Question: Working with huge single-cell matrices in Seurat or monocle3
0
gravatar for kchiou
10 weeks ago by
kchiou0
United States
kchiou0 wrote:

I've been stumped with how to work with large (>1 million cell) datasets in Seurat or monocle3, both of which first convert their expression matrices into sparse matrices.

I'm currently working with a 14693 x 1093036 (gene x cell) matrix containing 3744232095 (>3.7 billion) nonzero values. I am finding that reading the matrix into R as a regular matrix works fine, but converting it into sparse format with Matrix::Matrix(x,sparse=TRUE) fails with the error "Error: cannot allocate vector of size 119.7 Gb".

I next tried to convert this to sparse format by writing smaller pieces of the matrix to the hard disk in MatrixMarket (.mtx) format, combining them all outside of R (adjusting row indexes as necessary and writing a header), and then reading it back in with readMM('matrix.mtx').
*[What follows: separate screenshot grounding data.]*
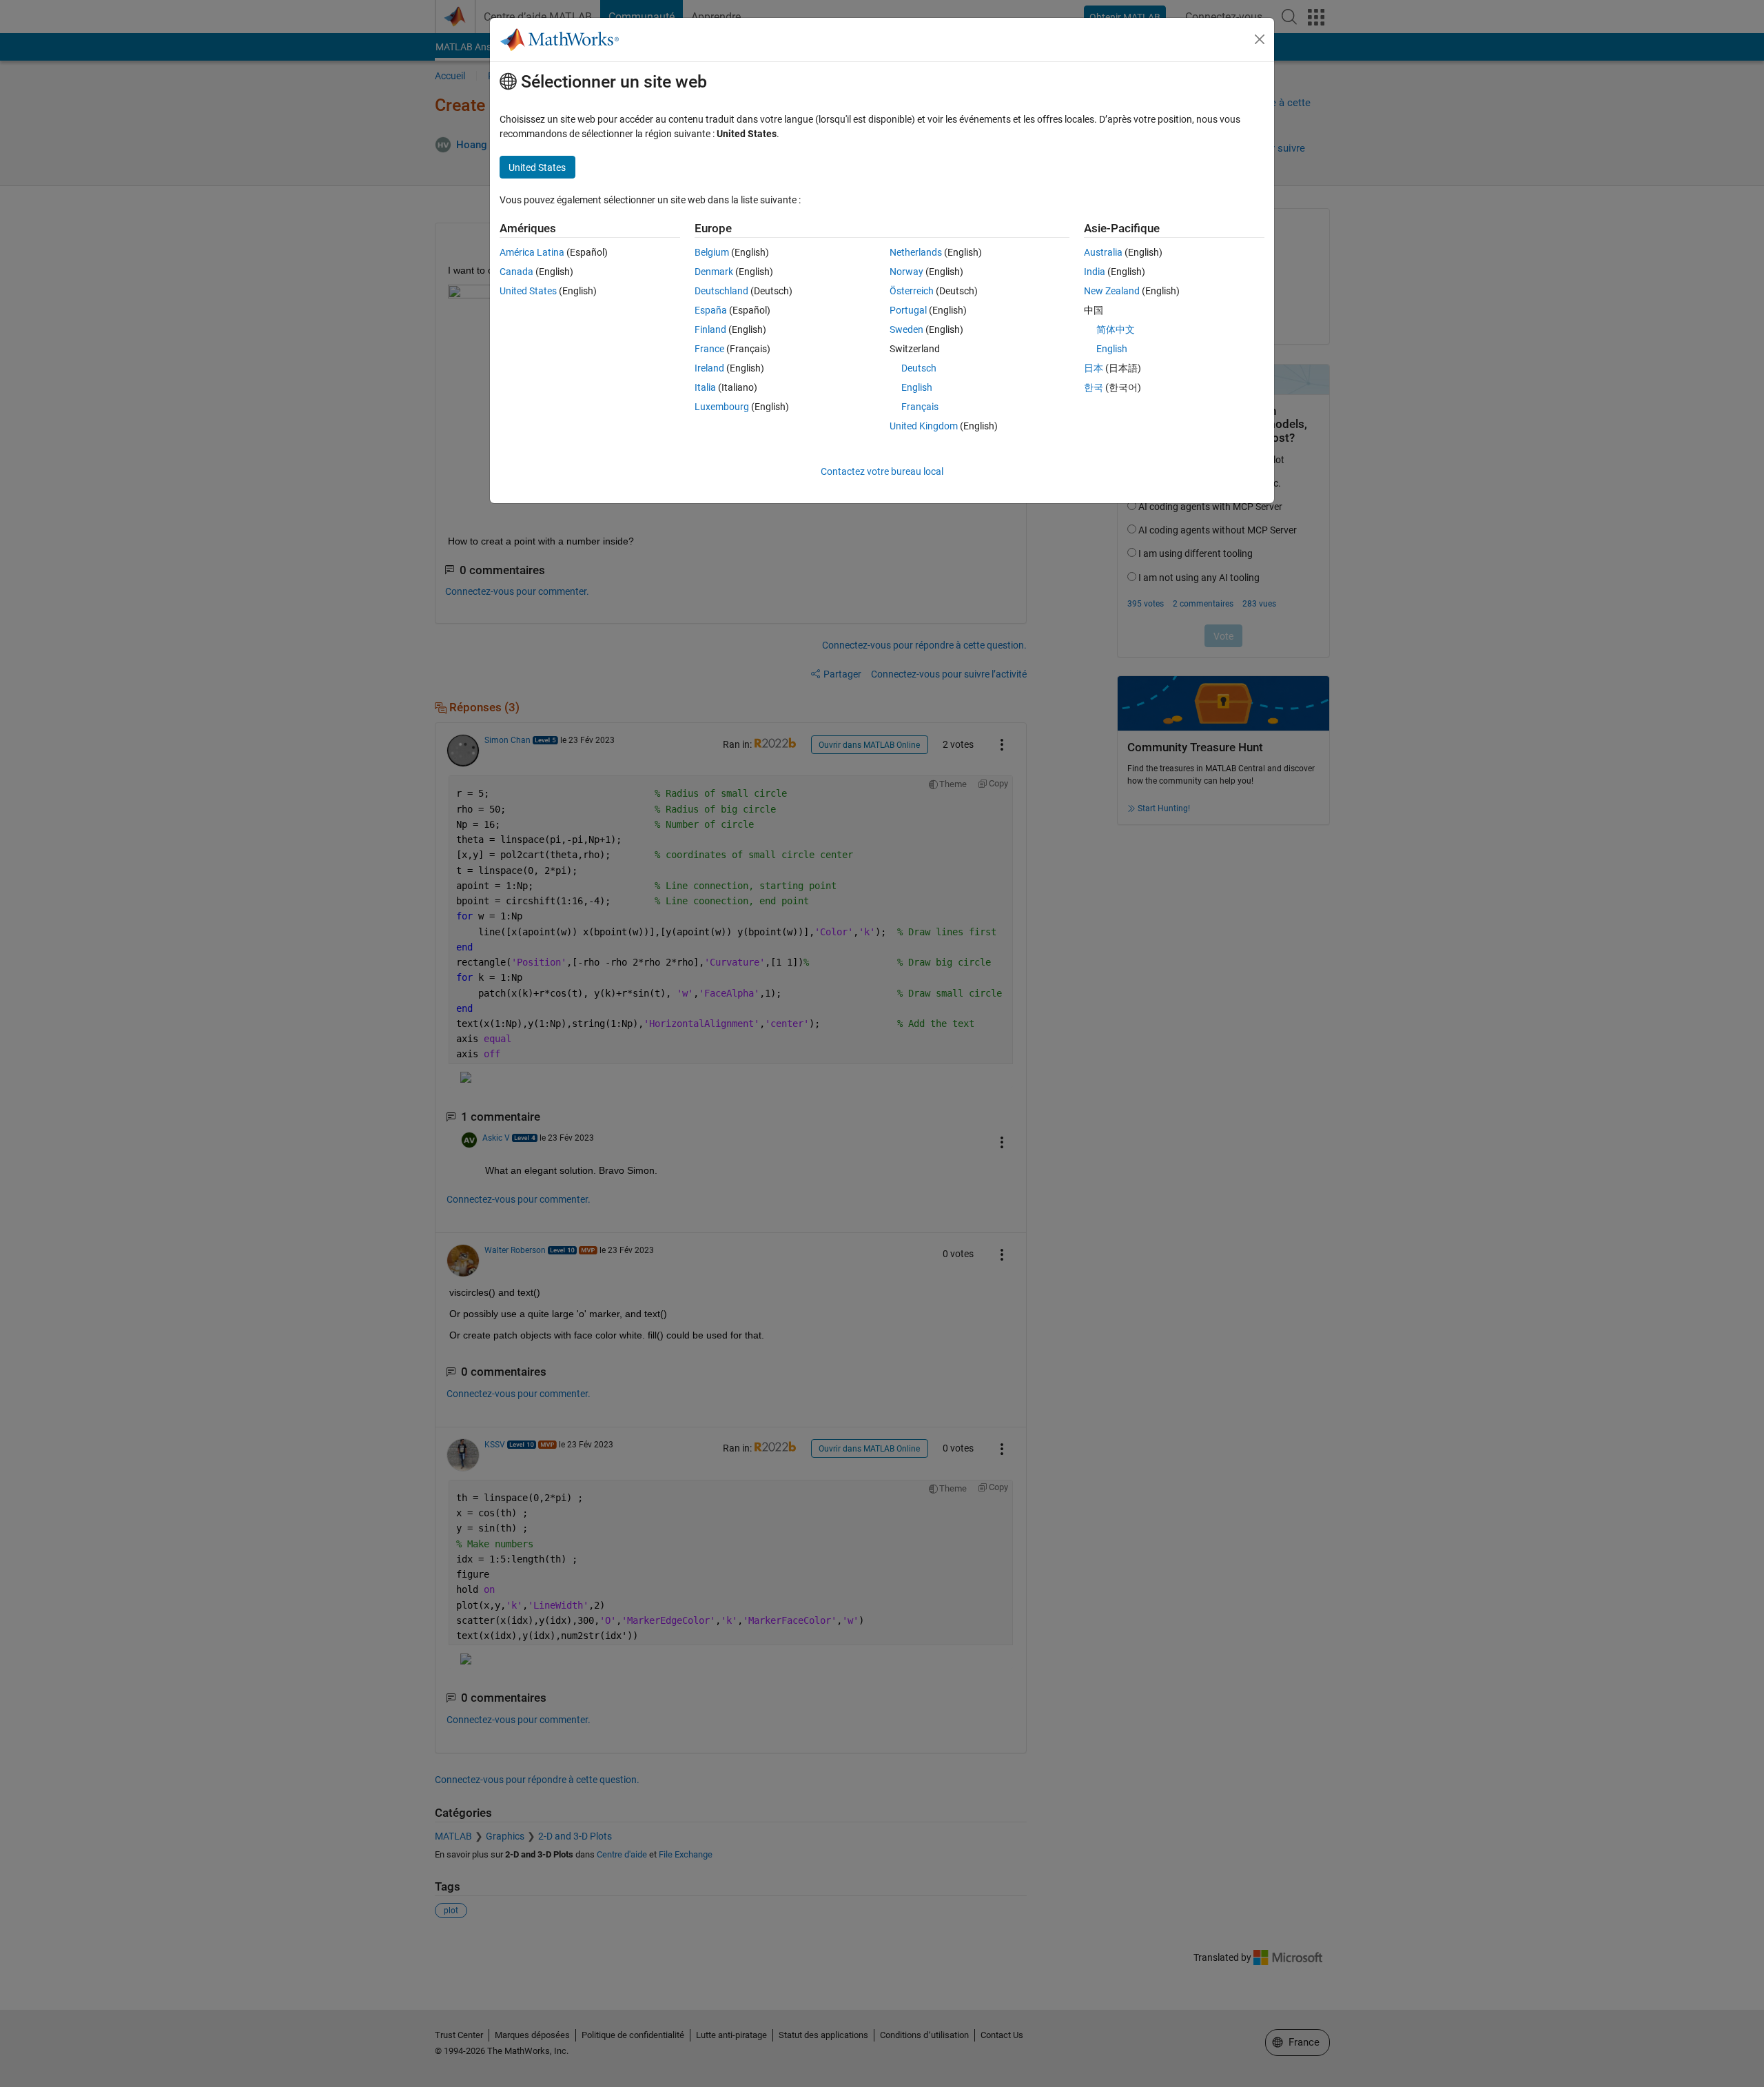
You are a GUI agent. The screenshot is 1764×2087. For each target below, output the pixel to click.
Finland (710, 329)
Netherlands (916, 252)
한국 (1093, 387)
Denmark (714, 271)
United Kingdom (924, 425)
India (1094, 271)
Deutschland (721, 290)
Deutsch (918, 368)
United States (528, 290)
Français (920, 406)
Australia (1103, 252)
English (916, 387)
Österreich (912, 290)
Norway (906, 271)
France (709, 348)
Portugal (908, 310)
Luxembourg (722, 406)
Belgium (712, 252)
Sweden (906, 329)
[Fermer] (1259, 39)
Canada (516, 271)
The resulting sparse matrix works well (it can load into python with scipy.io.mmread()), but fails to import into R with Matrix::readMM(). Now it is giving the error:

Error in validityMethod(as(object, superClass)) :
  long vectors not supported yet: ../../src/include/Rinlinedfuns.h:535

I've tried running this on our university HPC with 2 Tb of memory and tried maximizing the vector heap minimum (--min-vsize) and I still get these errors. Am I hitting the limits for vector storage in R? I don't see any way of proceeding with workflows in Seurat or monocle3 without getting past this issue of huge matrices. Any help or advice would be appreciated!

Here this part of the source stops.